Following the death of Emperor Manuel I in 1180 the succession fell to his son Alexios II Komnenos. As Alexios was a child, power devolved on his mother, the empress Maria of Antioch. Her rule proved unpopular, especially with the aristocracy who resented her Latin (Western) origins. When Manuel's cousin Andronikos Komnenos (Andronikos I) made a bid for power in early 1182 he wrote to John Vatatzes in an attempt to suborn him. Vatatzes recognised Andronikos as a potential tyrant and wrote back in insulting terms. Vatazes' cousin Andronikos Kontostephanos the commander of the navy, however, was deceived and played a key role in allowing Andronikos' forces to enter Constantinople. Once in power, Andronikos Komnenos proved that he had indeed a tyrannical nature and a vehement desire to break the power and influence of the Byzantine aristocratic families.

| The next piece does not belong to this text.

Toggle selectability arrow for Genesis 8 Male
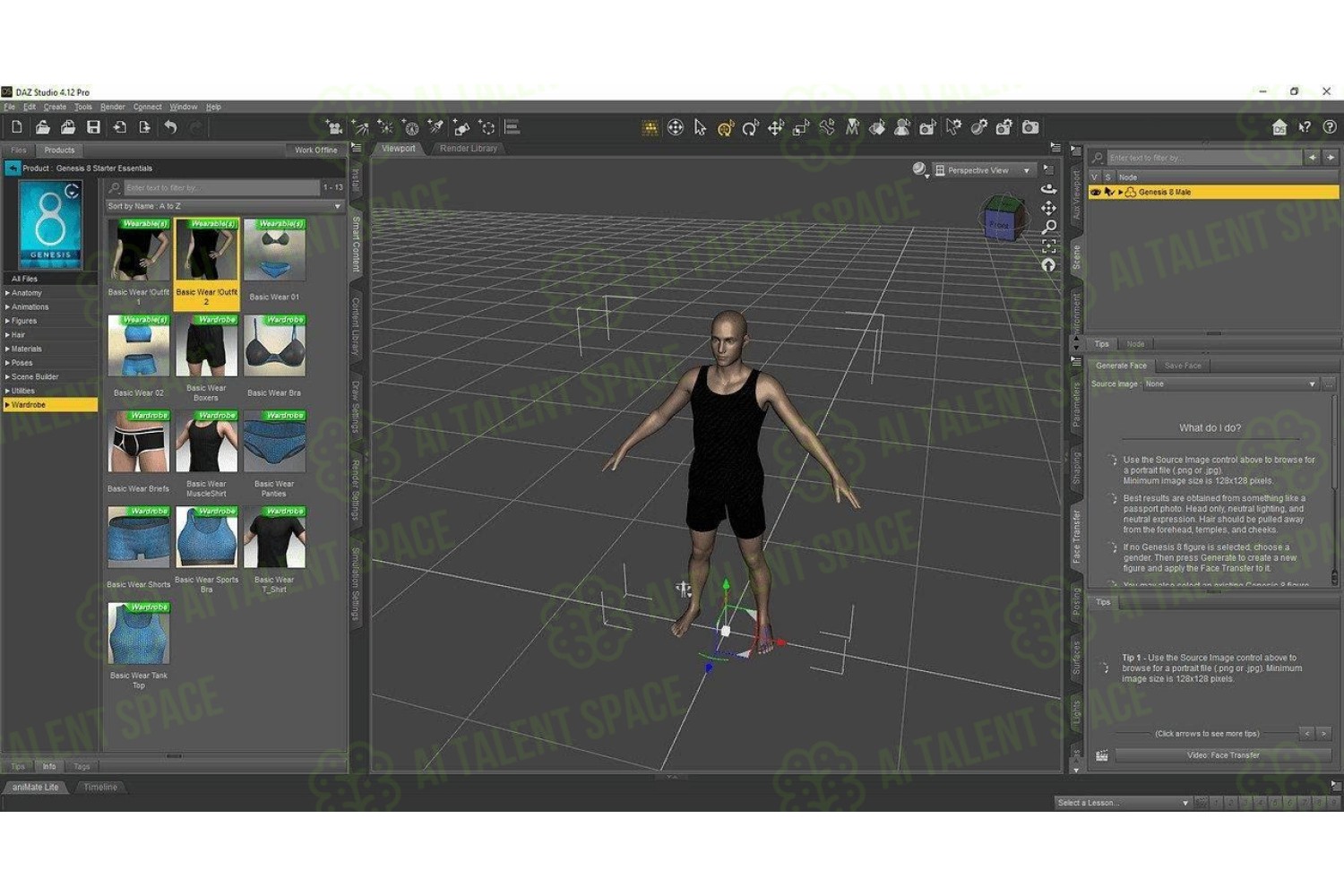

At the time, Vatatzes is recorded as residing near Philadelphia in western Anatolia; presumably he had been dismissed from his offices. As a member of the imperial family and a respected and successful general he had no difficulties in raising a substantial army when he openly rebelled against the new regime. Vatatzes upbraided Andronikos as a "demonic adversary" who was "intent on exterminating the imperial family." The second accusation, at least, was an accurate assessment.

Andronikos I sent the general Andronikos Lampardas (or Lapardas) against Vatatzes with a large force. Vatatzes, who had become seriously ill, met Lampardas' army near Philadelphia. He first instructed his sons Manuel and Alexios in how to array the army, then had himself carried to a hill where he could observe the battle from a litter. Vatatzes' forces were victorious and Lampardas' broken troops were pursued for some distance. However, a few days later, on 16 May 1182, Vatatzes died. Without his leadership the rebellion quickly broke apart, and Vatatzes' sons fled to the protection of the Seljuq sultan. When attempting to get to Sicily by sea they were wrecked on the coast of Crete and taken prisoner. They were then blinded on the orders of Andronikos I. Andronikos considered the death of Vatatzes as divine providence, and it emboldened him to declare himself co-emperor alongside Alexios.

==Legacy==
John Komnenos Vatatzes is one of the few figures whose character is described with unalloyed admiration in the works of the Byzantine historian Niketas Choniates.